Dataset items:
_ _ _ _ _

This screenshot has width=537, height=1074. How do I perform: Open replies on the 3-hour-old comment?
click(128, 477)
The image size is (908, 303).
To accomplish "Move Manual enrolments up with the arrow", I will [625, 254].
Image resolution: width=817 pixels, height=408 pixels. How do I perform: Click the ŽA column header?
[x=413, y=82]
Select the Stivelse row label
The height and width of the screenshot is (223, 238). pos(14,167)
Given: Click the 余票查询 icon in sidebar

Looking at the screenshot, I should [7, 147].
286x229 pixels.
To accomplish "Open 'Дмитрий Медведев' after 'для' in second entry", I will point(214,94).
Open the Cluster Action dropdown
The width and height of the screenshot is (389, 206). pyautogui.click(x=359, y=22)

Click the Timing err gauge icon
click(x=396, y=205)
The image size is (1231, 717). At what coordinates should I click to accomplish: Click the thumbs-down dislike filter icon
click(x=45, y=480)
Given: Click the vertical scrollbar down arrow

_ _ _ _ _

__What to do__:
Across the records above, return every line that contains the word "arrow".

__Completed exercise__:
To accomplish "Move Manual enrolments up with the arrow", I will [625, 254].
Given: Click the vertical scrollbar down arrow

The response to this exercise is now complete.